**EXERCISE GOAL:** Show every line in the rows below that contains the string "save", copying each line in full. Matching is case-sensitive.

Collected data entries
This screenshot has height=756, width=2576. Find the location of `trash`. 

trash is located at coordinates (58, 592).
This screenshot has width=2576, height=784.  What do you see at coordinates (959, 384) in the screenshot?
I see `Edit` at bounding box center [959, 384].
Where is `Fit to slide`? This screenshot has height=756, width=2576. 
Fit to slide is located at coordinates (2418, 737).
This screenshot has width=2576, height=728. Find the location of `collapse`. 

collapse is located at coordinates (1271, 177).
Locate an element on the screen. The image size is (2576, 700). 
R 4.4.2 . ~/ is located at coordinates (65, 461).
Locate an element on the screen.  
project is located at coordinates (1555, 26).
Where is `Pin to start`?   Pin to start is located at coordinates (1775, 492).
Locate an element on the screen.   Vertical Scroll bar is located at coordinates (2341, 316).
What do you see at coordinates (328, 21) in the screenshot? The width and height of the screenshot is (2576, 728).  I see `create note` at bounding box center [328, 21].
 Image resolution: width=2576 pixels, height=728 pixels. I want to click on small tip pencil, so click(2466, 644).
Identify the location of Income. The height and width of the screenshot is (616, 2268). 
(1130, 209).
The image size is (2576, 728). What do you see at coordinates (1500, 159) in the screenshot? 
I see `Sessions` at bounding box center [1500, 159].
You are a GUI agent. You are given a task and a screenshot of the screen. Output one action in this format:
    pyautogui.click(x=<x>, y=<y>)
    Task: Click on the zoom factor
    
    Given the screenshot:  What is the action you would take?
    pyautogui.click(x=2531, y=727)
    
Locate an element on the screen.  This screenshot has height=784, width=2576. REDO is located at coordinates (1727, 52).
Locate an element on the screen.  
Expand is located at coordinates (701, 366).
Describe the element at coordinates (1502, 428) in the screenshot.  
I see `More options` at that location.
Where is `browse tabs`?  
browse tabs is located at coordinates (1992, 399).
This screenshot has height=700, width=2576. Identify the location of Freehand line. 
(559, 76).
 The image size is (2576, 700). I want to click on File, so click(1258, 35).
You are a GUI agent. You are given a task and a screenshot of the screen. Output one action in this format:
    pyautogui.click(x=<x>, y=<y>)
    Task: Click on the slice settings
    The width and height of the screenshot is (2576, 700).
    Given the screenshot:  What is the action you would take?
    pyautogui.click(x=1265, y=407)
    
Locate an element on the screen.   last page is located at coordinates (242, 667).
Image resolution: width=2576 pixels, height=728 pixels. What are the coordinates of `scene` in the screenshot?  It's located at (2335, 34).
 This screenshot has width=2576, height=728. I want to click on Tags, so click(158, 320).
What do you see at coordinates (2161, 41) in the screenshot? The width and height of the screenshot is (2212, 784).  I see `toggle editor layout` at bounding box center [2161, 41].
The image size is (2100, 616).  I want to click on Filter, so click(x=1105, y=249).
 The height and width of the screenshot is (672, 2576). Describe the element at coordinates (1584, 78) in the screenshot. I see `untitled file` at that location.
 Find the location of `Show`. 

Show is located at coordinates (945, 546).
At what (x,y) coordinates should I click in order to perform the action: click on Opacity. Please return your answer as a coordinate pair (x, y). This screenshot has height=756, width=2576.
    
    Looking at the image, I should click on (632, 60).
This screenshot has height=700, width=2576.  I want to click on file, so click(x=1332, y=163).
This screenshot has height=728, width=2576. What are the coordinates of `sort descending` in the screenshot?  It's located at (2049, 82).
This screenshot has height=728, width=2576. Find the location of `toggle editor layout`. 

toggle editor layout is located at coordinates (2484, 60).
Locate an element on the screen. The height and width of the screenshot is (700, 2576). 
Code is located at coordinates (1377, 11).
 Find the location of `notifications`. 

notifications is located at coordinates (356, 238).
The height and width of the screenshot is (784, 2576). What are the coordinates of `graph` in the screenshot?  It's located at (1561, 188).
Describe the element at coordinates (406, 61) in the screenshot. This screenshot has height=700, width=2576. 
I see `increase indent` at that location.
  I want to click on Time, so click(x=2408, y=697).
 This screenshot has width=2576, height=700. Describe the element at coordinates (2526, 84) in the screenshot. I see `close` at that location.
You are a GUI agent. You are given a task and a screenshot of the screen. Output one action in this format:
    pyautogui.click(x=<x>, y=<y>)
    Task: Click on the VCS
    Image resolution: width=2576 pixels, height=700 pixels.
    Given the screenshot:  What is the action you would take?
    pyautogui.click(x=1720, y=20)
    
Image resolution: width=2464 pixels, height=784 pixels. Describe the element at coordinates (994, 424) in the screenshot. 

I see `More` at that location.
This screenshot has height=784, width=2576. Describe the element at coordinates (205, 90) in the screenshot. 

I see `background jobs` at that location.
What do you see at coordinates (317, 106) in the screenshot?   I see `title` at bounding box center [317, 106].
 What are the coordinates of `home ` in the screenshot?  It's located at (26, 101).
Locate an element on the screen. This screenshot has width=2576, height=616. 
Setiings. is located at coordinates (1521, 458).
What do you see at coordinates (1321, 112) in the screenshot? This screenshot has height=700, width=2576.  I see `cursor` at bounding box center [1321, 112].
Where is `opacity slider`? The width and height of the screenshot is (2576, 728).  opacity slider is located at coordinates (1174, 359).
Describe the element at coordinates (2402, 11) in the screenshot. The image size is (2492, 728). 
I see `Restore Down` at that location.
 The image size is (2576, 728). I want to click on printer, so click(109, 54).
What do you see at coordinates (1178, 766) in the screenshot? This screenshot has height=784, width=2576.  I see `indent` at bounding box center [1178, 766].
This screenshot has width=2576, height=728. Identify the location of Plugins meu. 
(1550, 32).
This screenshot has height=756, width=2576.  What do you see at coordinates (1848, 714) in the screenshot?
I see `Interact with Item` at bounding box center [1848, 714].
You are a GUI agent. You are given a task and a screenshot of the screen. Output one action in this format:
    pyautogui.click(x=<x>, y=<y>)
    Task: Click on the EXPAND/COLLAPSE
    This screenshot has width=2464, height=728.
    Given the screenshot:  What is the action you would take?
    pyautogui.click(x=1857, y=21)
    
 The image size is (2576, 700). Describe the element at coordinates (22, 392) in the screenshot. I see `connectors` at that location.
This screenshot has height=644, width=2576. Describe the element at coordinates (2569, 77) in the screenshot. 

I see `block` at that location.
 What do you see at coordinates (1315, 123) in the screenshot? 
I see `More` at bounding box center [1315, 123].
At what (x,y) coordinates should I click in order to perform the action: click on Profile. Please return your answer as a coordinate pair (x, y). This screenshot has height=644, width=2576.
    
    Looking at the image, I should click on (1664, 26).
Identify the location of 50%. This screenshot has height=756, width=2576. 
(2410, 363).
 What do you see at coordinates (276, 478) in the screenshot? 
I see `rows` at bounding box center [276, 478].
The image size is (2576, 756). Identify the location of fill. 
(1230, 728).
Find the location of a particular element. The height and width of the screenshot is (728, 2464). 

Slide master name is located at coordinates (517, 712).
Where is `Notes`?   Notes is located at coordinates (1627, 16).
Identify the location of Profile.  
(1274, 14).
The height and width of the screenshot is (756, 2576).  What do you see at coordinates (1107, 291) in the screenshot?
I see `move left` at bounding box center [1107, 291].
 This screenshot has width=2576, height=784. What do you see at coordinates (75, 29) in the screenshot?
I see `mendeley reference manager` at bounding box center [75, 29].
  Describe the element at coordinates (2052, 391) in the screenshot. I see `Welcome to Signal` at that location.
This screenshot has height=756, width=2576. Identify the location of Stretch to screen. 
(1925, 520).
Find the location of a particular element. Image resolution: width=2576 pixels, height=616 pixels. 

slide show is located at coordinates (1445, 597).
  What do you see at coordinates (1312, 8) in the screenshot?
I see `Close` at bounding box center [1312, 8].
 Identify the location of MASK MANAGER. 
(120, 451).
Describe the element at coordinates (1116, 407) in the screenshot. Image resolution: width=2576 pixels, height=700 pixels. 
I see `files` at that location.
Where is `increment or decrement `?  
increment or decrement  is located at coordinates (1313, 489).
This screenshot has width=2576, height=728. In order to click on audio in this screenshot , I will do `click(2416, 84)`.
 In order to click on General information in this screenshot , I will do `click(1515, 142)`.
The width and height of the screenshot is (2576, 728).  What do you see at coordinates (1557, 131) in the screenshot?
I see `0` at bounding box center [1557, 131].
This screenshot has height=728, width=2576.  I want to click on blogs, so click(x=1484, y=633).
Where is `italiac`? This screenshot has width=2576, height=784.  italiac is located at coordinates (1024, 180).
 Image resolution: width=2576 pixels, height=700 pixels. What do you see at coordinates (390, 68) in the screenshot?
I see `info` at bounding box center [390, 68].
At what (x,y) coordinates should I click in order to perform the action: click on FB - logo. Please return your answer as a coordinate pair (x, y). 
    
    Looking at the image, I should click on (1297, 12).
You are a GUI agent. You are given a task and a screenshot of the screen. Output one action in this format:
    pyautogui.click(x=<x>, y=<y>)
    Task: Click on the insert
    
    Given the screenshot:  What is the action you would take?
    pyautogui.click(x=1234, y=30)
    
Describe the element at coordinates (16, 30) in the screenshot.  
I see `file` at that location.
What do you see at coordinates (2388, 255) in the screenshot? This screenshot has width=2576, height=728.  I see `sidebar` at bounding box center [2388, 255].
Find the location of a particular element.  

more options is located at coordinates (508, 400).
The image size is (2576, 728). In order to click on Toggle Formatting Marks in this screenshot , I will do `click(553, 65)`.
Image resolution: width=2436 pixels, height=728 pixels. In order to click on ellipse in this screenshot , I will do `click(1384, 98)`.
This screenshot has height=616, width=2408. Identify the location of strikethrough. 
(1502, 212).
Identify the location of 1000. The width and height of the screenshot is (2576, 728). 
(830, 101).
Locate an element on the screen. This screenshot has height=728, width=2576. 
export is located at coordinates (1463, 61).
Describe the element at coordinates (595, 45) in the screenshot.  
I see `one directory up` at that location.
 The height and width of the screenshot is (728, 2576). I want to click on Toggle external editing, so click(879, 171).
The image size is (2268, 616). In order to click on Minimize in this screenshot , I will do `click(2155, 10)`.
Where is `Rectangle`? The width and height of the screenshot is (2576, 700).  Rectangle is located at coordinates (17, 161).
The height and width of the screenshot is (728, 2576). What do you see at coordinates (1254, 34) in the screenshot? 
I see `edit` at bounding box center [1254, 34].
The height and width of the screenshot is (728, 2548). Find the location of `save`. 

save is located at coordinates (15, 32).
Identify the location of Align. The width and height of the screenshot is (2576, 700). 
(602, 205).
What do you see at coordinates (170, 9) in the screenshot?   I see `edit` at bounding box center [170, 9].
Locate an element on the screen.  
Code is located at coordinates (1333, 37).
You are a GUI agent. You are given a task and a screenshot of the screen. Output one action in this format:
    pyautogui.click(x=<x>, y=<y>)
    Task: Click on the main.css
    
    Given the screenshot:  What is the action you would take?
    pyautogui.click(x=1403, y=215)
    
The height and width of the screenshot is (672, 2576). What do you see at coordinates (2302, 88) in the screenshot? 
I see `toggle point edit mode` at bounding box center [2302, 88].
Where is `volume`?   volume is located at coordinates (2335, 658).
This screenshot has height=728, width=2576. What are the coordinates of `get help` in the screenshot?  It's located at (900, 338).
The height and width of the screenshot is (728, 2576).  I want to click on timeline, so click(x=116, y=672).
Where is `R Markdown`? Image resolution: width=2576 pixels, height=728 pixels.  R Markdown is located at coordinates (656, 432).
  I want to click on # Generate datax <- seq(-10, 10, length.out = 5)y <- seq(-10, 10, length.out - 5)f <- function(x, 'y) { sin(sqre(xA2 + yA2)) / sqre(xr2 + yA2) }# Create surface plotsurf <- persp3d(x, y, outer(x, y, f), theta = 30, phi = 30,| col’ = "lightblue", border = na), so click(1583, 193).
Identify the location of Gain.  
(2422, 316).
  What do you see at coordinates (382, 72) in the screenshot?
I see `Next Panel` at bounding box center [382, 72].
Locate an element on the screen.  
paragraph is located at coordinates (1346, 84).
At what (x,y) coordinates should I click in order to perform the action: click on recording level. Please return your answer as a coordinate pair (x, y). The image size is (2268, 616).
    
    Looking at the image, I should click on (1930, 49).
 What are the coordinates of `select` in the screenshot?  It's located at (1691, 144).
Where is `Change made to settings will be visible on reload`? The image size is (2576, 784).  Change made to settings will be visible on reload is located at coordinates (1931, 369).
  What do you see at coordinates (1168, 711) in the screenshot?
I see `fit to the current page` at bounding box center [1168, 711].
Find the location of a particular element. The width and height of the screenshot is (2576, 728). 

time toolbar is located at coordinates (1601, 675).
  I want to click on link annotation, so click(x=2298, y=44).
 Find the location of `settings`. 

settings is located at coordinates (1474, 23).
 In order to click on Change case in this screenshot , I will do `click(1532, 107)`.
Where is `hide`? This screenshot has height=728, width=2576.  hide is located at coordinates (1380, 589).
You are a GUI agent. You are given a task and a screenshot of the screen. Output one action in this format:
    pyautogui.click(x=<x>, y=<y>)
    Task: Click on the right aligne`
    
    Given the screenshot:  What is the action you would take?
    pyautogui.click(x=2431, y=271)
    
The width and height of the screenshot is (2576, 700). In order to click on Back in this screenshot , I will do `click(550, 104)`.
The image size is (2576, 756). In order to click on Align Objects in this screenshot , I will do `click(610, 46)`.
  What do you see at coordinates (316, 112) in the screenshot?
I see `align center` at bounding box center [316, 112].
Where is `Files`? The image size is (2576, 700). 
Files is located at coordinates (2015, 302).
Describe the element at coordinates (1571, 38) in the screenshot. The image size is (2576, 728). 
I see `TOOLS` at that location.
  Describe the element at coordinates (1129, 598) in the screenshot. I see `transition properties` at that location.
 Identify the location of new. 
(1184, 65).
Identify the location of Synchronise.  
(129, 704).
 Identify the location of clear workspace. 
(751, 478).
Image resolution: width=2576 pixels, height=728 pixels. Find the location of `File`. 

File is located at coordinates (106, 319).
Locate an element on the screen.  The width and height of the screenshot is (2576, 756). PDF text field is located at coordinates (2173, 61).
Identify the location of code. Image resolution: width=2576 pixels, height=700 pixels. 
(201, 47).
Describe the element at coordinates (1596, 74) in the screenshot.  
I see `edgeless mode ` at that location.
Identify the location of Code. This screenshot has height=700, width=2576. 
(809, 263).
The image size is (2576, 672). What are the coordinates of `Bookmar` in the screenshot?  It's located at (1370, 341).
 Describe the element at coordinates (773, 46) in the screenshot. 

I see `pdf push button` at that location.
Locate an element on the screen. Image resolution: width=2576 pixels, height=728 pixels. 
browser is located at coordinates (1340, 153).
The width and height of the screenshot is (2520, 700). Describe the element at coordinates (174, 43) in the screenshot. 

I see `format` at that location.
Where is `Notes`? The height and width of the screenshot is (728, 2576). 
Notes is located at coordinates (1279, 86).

**OUTPUT BELOW:**
The height and width of the screenshot is (728, 2548). Find the location of `save`. 
save is located at coordinates (15, 32).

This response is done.